Depuis 2015, la lutte contre l’hépatite progresse et commence à porter ses fruits. Toutefois, sans une accélération urgente de la prévention, du dépistage et des traitements à l’échelle mondiale, son élimination d’ici 2030 restera hors d’atteinte, alerte l’Organisation mondiale de la Santé (OMS).
Le nombre annuel de nouvelles infections par l’hépatite B a ainsi baissé de 32 % et les décès liés à l’hépatite C ont diminué de 12 % à l’échelle mondiale. La prévalence de l’hépatite B chez les enfants de moins de cinq ans a également diminué pour atteindre 0,6 %, 85 pays ayant atteint ou dépassé l’objectif de 0,1 % fixé pour 2030.
Selon l’OMS, ces résultats reflètent l’impact d’une action mondiale et nationale soutenue et coordonnée, suite à l’adoption par les États membres des objectifs d’élimination de l’hépatite virale de l’OMS lors de l’Assemblée mondiale de la Santé en 2016.
1,34 million de morts en 2024
« Partout dans le monde, les pays démontrent que l’élimination de l’hépatite n’est pas une utopie : c’est possible grâce à un engagement politique soutenu, appuyé par un financement national fiable », a déclaré le Dr Tedros Adhanom Ghebreyesus, Directeur général de l’OMS.
Toutefois, le rapport met en garde contre un rythme de progression encore trop lent, appelant à intensifier les actions de prévention, de dépistage et de traitement afin de respecter les objectifs d’élimination fixés pour 2030. Selon l’OMS, « de nombreuses personnes ne sont toujours pas diagnostiquées ni traitées en raison de la stigmatisation, de la faiblesse des systèmes de santé et d’un accès inégal aux soins ».

## Exercices à résoudre
1. Recopiez à l'identique le passage du texte sur l'hépatite compris entre "Depuis 2015, la" et "Santé en 2016.", ces deux bornes incluses.
2. Poursuivez le texte sur la lutte contre l'hépatite à partir de sa dernière phrase.

## Extrait de données
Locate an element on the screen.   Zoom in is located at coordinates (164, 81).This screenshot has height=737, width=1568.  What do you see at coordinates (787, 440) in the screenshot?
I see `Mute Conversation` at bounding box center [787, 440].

## Réponses par exercice
1.
Depuis 2015, la lutte contre l’hépatite progresse et commence à porter ses fruits. Toutefois, sans une accélération urgente de la prévention, du dépistage et des traitements à l’échelle mondiale, son élimination d’ici 2030 restera hors d’atteinte, alerte l’Organisation mondiale de la Santé (OMS).
Le nombre annuel de nouvelles infections par l’hépatite B a ainsi baissé de 32 % et les décès liés à l’hépatite C ont diminué de 12 % à l’échelle mondiale. La prévalence de l’hépatite B chez les enfants de moins de cinq ans a également diminué pour atteindre 0,6 %, 85 pays ayant atteint ou dépassé l’objectif de 0,1 % fixé pour 2030.
Selon l’OMS, ces résultats reflètent l’impact d’une action mondiale et nationale soutenue et coordonnée, suite à l’adoption par les États membres des objectifs d’élimination de l’hépatite virale de l’OMS lors de l’Assemblée mondiale de la Santé en 2016.

2.
Les hépatites virales B et C - les deux infections responsables de 95 % des décès liés à l’hépatite dans le monde - ont coûté la vie à 1,34 million de personnes en 2024, selon les dernières données disponibles.
Lacunes dans la riposte
Si les décès liés à l’hépatite C sont plus dispersés géographiquement, dix pays - le Bangladesh, la Chine, l’Éthiopie, le Ghana, l’Inde, l’Indonésie, le Nigéria, les Philippines, l’Afrique du Sud et le Vietnam - ont représenté près de 70 % des décès liés à l’hépatite B dans le monde en 2024.
Parallèlement, la transmission se poursuit, avec plus de 4.900 nouvelles infections chaque jour, soit 1,8 million par an. Au total, 287 millions de personnes vivaient avec une infection chronique par l’hépatite B ou C en 2024.
Sur les 0,9 million d’infections supplémentaires par l’hépatite C enregistrées en 2024, les consommateurs de drogues injectables représentaient 44 % des nouvelles infections.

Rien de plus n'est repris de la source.